Task
Rewrite the rows below, putting "screen assistant" in place of every "GUI agent" and leaving everything else untouched.

Provided material
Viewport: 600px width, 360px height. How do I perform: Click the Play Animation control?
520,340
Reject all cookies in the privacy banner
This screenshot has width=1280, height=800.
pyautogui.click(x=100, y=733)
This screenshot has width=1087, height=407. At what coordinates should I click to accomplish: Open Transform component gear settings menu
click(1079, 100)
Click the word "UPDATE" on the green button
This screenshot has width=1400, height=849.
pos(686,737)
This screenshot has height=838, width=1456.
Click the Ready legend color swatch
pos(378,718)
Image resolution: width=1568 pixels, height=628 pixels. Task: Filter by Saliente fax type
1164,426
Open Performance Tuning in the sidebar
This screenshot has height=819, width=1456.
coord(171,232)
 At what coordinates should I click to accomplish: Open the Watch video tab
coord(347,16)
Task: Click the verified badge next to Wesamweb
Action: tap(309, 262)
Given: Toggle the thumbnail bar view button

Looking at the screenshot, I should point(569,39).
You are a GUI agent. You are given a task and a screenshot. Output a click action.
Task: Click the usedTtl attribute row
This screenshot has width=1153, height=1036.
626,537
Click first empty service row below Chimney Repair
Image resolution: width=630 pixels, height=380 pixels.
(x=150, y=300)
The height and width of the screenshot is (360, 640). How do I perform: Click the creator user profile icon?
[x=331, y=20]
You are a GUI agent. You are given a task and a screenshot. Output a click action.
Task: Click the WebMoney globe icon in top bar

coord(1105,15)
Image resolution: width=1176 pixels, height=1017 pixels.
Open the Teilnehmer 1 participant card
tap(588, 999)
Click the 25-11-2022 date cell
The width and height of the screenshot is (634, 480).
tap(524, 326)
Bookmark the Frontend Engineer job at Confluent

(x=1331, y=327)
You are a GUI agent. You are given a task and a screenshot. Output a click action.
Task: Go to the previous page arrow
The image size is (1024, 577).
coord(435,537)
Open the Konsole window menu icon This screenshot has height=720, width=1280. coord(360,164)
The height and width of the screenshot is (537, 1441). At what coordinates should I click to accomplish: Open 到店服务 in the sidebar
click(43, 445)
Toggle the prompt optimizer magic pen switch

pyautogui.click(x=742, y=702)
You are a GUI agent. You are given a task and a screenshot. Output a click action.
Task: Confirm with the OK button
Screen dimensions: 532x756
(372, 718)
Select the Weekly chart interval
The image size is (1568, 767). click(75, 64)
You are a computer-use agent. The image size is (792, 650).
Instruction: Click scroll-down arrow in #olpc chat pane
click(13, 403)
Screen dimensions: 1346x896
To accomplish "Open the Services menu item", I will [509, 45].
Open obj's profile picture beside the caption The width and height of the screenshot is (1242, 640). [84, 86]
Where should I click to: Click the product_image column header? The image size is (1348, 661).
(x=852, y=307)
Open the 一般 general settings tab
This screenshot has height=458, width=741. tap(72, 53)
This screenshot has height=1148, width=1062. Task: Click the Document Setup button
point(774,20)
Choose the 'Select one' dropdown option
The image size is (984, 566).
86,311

Answer
Viewport: 600px width, 360px height. How do I perform: Click the Play Animation control?
520,340
Reject all cookies in the privacy banner
This screenshot has width=1280, height=800.
pyautogui.click(x=100, y=733)
This screenshot has width=1087, height=407. At what coordinates should I click to accomplish: Open Transform component gear settings menu
click(1079, 100)
Click the word "UPDATE" on the green button
This screenshot has width=1400, height=849.
pos(686,737)
This screenshot has height=838, width=1456.
Click the Ready legend color swatch
pos(378,718)
Image resolution: width=1568 pixels, height=628 pixels. Task: Filter by Saliente fax type
1164,426
Open Performance Tuning in the sidebar
This screenshot has height=819, width=1456.
coord(171,232)
 At what coordinates should I click to accomplish: Open the Watch video tab
coord(347,16)
Task: Click the verified badge next to Wesamweb
Action: tap(309, 262)
Given: Toggle the thumbnail bar view button

Looking at the screenshot, I should point(569,39).
You are a screen assistant. You are given a task and a screenshot. Output a click action.
Task: Click the usedTtl attribute row
This screenshot has width=1153, height=1036.
626,537
Click first empty service row below Chimney Repair
Image resolution: width=630 pixels, height=380 pixels.
(x=150, y=300)
The height and width of the screenshot is (360, 640). How do I perform: Click the creator user profile icon?
[x=331, y=20]
You are a screen assistant. You are given a task and a screenshot. Output a click action.
Task: Click the WebMoney globe icon in top bar

coord(1105,15)
Image resolution: width=1176 pixels, height=1017 pixels.
Open the Teilnehmer 1 participant card
tap(588, 999)
Click the 25-11-2022 date cell
The width and height of the screenshot is (634, 480).
tap(524, 326)
Bookmark the Frontend Engineer job at Confluent

(x=1331, y=327)
You are a screen assistant. You are given a task and a screenshot. Output a click action.
Task: Go to the previous page arrow
The image size is (1024, 577).
coord(435,537)
Open the Konsole window menu icon This screenshot has height=720, width=1280. coord(360,164)
The height and width of the screenshot is (537, 1441). At what coordinates should I click to accomplish: Open 到店服务 in the sidebar
click(43, 445)
Toggle the prompt optimizer magic pen switch

pyautogui.click(x=742, y=702)
You are a screen assistant. You are given a task and a screenshot. Output a click action.
Task: Confirm with the OK button
Screen dimensions: 532x756
(372, 718)
Select the Weekly chart interval
The image size is (1568, 767). click(75, 64)
You are a computer-use agent. The image size is (792, 650).
Instruction: Click scroll-down arrow in #olpc chat pane
click(13, 403)
Screen dimensions: 1346x896
To accomplish "Open the Services menu item", I will [509, 45].
Open obj's profile picture beside the caption The width and height of the screenshot is (1242, 640). [84, 86]
Where should I click to: Click the product_image column header? The image size is (1348, 661).
(x=852, y=307)
Open the 一般 general settings tab
This screenshot has height=458, width=741. tap(72, 53)
This screenshot has height=1148, width=1062. Task: Click the Document Setup button
point(774,20)
Choose the 'Select one' dropdown option
The image size is (984, 566).
86,311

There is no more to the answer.